## ACTION ITEM
Which lines in the listing below contain the word "label"? Copy each one.
--- --- ---
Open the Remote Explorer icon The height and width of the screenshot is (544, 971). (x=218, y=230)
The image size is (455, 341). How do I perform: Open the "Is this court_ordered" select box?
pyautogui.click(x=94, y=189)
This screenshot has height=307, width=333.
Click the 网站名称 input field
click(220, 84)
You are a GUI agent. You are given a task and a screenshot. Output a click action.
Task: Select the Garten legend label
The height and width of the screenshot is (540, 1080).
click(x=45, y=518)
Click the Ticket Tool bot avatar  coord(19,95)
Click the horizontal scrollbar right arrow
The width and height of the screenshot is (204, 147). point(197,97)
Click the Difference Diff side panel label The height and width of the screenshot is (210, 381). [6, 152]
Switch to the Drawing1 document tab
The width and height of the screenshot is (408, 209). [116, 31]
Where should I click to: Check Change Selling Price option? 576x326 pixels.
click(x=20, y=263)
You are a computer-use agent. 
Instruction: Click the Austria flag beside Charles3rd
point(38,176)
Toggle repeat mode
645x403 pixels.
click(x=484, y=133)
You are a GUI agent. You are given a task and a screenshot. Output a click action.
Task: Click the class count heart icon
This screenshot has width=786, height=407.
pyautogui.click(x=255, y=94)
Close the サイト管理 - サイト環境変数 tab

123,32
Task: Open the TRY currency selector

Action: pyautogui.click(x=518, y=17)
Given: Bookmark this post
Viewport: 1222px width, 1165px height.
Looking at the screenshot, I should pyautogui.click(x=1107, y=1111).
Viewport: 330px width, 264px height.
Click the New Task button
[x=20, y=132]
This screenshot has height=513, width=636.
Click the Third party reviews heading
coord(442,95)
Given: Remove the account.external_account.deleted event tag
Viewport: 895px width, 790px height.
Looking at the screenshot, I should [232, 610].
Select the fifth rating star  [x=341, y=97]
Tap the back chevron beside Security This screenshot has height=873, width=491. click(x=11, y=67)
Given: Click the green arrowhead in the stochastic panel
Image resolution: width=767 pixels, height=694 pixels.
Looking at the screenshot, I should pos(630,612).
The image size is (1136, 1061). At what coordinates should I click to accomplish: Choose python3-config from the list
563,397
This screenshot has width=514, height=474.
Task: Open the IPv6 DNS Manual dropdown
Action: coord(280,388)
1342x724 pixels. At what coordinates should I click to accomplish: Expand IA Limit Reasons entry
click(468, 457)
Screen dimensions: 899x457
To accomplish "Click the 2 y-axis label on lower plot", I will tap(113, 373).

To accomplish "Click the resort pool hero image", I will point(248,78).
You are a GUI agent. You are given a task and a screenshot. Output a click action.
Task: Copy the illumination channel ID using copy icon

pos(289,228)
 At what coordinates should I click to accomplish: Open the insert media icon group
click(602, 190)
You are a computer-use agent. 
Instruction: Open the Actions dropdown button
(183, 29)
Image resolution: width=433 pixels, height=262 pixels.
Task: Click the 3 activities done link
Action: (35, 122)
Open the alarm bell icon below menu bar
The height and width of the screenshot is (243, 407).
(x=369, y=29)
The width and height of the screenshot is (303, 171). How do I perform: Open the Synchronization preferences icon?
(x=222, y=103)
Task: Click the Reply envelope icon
--- --- ---
## TASK SOLUTION
Task: Select the Garten legend label
Click the Difference Diff side panel label The height and width of the screenshot is (210, 381). [6, 152]
To accomplish "Click the 2 y-axis label on lower plot", I will tap(113, 373).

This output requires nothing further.